First, mobile devices become a commodity sooner or later. When this happens, the devices get hit hard with weak average selling prices. This is especially true to those on the high-end, the market in which Apple operates. In some respect, low ASPs have also hurt Samsung and even budget-friendly devices from Lenovo (LNVGY).
As far as many analysts were concerned, these headwinds were material to Apple and no one else. By focusing on Apple's perceived deficits, with no counter glance at the company's future, The Street is sometimes convinced that Apple's run is over.
But the company that's going to survive is the one that can design, build and deliver products to customers at the most appealing cost structures. Who besides Apple has been able to perfect these qualities? Barclay's analyst Ben Reitzes disagrees.
A couple of weeks ago, Reitzes downgraded shares of Apple to equal weight even though he maintained his price target of $570. What was the point? He might as well have said sell. That's the way the Street read it. And that's what investors did.
The stock would lose more than 4% in the days that followed. It seems in the midst of all of the hype surrounding Tesla (TSLA) and other growth behemoths, Reitzes, a well-known Apple bull, had lost faith. Many others followed.
I'm not claiming that this is the same Apple that posted insane margins three years ago. But Apple was never the value trap Reitzes made it out to be. What Apple bears can't understand is that there's a meaningful difference between Apple's stock and the company's actual performance.

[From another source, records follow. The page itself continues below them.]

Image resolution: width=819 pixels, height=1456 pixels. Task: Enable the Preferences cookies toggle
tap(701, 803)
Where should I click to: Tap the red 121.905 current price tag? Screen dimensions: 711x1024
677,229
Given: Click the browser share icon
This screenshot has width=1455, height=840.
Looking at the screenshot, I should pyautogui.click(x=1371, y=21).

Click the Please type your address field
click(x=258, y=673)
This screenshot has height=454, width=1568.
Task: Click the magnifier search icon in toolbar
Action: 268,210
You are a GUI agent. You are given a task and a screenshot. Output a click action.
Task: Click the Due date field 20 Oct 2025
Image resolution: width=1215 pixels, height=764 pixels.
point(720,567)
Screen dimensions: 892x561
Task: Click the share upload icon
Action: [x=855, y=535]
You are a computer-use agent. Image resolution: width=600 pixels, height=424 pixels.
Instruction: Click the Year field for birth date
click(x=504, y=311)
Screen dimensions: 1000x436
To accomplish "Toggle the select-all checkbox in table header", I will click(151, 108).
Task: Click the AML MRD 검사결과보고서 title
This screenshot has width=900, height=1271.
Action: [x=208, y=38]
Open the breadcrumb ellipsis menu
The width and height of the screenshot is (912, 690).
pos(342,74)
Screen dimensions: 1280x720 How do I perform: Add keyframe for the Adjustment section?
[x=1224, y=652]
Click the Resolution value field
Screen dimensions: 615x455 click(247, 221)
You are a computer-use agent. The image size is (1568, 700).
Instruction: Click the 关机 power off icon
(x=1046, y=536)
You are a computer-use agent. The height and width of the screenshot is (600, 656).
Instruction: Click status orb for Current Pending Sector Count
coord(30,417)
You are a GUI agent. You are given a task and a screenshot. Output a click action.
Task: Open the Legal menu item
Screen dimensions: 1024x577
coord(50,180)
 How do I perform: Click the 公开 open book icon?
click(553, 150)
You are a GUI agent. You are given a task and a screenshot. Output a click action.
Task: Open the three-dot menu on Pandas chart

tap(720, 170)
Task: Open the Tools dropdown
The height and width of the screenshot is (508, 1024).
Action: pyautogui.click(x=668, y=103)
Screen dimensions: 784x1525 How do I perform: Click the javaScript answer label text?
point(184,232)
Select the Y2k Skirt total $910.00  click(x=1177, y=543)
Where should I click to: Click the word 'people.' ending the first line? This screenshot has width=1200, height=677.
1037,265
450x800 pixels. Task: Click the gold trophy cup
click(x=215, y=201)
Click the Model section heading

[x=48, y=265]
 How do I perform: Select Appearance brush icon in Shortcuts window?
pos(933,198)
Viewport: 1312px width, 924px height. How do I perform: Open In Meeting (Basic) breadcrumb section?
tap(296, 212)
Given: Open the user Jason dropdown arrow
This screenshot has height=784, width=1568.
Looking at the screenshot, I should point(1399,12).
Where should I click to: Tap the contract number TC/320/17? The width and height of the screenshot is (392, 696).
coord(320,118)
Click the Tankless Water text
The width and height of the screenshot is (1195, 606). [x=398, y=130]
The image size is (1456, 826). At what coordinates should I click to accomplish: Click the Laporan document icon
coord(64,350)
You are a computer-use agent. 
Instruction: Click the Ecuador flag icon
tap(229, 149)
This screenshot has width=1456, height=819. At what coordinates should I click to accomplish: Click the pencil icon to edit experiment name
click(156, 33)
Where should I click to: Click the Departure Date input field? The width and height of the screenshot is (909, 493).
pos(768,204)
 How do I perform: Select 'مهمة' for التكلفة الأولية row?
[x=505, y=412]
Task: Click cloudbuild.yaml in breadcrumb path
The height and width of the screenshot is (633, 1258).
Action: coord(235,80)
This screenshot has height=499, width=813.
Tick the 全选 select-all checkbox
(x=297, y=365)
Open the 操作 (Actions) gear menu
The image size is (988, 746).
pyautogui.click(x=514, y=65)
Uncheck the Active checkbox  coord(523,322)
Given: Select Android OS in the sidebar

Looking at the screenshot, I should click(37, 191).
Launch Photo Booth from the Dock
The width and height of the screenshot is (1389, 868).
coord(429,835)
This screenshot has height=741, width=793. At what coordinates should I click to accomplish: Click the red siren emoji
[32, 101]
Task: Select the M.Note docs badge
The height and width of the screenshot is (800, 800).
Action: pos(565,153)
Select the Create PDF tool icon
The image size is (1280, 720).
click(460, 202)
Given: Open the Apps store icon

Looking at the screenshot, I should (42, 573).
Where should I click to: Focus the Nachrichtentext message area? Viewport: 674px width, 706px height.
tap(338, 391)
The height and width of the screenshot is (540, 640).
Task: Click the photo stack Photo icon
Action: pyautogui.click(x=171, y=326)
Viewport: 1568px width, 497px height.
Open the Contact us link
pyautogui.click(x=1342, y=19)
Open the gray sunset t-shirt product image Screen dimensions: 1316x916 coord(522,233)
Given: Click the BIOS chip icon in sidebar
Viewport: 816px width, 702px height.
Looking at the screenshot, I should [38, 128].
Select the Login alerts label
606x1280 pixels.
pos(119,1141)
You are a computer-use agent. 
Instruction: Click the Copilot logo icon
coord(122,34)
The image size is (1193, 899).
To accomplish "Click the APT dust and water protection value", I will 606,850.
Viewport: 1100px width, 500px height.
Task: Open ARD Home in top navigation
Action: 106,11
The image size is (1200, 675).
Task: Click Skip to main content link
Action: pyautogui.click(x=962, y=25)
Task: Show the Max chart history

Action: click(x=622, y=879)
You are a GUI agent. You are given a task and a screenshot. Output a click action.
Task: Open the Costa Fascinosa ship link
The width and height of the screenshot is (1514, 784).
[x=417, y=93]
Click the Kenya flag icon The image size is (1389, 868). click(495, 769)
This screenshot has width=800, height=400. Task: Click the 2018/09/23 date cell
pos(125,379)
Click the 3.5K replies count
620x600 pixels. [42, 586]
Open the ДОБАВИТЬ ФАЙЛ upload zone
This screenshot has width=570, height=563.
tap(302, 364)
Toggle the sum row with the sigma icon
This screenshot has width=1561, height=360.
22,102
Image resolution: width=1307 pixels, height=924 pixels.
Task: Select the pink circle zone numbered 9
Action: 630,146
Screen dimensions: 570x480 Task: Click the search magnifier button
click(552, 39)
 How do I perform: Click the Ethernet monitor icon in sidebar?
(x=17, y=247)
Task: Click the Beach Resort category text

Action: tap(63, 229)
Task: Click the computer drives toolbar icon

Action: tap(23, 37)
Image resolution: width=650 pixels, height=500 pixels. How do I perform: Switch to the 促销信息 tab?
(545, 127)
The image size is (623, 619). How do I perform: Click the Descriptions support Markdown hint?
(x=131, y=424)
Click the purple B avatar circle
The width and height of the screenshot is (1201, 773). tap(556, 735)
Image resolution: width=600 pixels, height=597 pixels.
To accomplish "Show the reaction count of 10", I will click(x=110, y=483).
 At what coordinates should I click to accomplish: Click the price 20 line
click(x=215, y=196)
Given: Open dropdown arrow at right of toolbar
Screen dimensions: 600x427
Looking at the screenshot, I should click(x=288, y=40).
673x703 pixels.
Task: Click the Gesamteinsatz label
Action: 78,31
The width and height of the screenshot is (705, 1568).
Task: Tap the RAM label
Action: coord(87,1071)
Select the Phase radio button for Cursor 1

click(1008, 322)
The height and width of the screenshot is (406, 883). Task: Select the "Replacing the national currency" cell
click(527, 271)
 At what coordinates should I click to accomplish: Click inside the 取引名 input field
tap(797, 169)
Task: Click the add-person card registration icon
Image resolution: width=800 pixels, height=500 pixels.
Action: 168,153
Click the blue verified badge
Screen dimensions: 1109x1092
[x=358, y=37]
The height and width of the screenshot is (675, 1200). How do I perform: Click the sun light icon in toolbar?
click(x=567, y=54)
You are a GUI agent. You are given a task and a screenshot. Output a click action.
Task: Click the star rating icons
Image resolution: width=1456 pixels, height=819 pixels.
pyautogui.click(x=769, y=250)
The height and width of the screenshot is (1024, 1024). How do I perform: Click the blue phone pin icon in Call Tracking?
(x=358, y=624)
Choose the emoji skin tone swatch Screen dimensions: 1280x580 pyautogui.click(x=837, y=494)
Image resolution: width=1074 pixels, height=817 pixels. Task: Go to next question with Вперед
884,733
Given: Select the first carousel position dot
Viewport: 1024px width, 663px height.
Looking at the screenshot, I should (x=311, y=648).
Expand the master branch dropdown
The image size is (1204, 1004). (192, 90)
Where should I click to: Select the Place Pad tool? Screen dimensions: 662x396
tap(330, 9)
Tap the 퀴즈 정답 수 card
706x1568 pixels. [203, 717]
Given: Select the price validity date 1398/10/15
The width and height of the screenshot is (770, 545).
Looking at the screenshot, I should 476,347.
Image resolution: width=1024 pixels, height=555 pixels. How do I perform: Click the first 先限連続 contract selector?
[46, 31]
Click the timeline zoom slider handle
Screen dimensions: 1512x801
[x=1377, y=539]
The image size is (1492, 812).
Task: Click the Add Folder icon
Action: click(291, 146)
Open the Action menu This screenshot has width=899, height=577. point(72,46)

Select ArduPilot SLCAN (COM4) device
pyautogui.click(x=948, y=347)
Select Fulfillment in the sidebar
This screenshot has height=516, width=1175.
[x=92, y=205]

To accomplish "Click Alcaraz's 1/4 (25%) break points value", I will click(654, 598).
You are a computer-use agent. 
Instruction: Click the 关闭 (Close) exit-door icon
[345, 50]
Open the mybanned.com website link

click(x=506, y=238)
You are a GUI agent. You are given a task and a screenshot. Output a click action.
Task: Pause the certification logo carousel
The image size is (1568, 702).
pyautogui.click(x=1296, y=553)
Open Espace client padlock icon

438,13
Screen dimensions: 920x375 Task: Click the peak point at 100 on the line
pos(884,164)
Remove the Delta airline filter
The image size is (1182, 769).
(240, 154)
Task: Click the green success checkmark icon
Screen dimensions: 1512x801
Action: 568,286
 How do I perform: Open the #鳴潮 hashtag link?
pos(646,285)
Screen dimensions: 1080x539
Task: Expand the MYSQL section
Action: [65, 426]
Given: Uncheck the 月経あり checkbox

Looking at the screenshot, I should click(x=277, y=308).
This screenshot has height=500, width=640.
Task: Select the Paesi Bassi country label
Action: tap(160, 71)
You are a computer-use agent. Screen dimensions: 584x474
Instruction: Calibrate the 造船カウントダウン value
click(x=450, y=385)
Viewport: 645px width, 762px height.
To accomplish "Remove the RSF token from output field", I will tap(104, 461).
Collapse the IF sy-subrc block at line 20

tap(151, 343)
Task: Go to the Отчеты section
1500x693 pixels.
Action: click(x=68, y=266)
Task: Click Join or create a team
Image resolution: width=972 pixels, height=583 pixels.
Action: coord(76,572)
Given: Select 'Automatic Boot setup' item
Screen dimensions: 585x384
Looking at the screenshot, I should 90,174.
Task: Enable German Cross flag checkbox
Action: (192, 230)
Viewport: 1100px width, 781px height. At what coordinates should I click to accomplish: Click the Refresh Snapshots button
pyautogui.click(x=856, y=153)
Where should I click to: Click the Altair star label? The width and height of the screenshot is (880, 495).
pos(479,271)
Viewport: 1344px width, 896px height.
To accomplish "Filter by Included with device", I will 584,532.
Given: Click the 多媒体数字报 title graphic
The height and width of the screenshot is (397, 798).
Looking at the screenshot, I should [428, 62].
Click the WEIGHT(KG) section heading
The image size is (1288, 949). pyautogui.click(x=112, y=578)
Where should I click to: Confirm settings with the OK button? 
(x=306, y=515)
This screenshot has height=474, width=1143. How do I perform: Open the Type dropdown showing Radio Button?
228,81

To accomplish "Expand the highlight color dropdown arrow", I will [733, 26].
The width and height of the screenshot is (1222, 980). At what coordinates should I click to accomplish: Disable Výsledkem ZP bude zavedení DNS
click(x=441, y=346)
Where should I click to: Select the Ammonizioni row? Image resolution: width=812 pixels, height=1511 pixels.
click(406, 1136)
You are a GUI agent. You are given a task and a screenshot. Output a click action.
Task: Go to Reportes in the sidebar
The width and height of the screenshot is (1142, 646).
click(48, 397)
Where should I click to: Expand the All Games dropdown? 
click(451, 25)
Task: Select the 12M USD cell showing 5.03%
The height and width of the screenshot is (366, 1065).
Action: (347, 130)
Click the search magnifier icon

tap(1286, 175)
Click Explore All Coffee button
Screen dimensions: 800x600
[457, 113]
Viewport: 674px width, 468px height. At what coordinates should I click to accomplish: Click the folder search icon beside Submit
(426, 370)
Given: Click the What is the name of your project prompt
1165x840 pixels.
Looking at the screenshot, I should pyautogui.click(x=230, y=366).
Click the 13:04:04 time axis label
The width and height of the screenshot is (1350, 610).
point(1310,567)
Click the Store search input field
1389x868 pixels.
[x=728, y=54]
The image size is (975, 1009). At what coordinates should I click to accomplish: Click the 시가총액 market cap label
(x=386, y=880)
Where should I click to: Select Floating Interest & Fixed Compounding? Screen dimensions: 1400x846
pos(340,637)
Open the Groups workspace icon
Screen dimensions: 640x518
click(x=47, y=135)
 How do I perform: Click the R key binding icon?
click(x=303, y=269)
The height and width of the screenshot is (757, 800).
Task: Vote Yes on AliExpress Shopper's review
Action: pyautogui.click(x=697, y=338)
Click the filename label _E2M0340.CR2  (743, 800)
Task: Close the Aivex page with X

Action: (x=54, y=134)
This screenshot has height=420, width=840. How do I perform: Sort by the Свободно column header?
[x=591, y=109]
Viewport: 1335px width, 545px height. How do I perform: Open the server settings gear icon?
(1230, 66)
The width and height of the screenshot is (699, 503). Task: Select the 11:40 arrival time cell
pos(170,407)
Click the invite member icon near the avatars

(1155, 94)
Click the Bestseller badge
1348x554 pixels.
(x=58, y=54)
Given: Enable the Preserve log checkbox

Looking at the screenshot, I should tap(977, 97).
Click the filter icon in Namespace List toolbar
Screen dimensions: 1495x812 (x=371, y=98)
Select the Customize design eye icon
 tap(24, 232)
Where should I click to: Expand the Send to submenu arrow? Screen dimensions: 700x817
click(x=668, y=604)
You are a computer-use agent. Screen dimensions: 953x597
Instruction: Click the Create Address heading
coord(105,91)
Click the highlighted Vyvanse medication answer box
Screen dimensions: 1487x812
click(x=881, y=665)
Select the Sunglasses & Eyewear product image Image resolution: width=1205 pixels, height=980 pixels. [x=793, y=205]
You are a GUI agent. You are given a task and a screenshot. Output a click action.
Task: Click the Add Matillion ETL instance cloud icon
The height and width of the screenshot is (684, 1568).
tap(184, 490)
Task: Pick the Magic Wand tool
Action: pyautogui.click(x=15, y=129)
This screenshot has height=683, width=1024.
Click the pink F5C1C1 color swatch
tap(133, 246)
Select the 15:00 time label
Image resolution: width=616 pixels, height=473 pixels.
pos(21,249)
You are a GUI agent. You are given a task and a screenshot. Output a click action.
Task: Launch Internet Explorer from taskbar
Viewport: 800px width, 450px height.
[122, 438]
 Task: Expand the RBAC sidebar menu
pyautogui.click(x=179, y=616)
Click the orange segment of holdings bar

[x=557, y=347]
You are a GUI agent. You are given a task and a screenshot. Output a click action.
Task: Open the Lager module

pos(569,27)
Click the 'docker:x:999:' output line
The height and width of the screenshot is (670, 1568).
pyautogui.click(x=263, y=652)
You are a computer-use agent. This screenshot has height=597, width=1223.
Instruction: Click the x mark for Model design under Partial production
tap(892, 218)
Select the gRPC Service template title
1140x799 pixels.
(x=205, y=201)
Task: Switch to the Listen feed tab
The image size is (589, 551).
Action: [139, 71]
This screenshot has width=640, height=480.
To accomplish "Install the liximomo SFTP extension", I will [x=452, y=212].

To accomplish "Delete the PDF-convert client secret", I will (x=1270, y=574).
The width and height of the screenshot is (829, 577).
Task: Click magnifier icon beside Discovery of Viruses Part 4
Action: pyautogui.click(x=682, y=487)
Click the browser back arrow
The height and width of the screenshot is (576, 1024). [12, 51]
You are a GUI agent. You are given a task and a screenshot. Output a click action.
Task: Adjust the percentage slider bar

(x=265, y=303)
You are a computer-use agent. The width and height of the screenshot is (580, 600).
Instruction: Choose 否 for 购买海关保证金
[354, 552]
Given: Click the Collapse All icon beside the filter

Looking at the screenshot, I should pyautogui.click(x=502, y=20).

Cook hasn't been a flawless in his execution. But he's not in the category of any of BlackBerry's deposed CEOs, either. And why is it that margin compression only matters to Apple? The Street will regularly and conveniently overlook Amazon's (AMZN) weak margins.
Several paragraphs above, I cited Apple's 51 million iPhone sales for its January quarter. If competition from Samsung and Google was truly intensified, how was it possible that Apple could have achieved such a record quarter?
The answer is simple; consumers are willing to pay a premium for a distinguishable device. They value a product that stands out from the rest. The popularity of the gold-colored iPhone 5S was the perfect example. Consumers want differentiation. This is how Apple plans to grow market share. And it can do this without dropping its prices.
Margin fears are going to take care of themselves. And once the company is fully entrenched in the high-margin mobile payments realm, analysts like Reitzes are going to pay for having discounted Apple's growth potential.
For now, with the stock trading at just 13-times earnings, I have to agree with Icahn. Apple is a no-brainer. Especially given that the company is buying back billions worth in stock and pays a 2.3% yield. On the basis of long-term free-cash-flow growth these shares are worth (at minimum) $650 by the end of the year.
At the time of publication, the author was long AAPL and held no position in any of the other stocks mentioned.
This article represents the opinion of a contributor and not necessarily that of TheStreet or its editorial staff.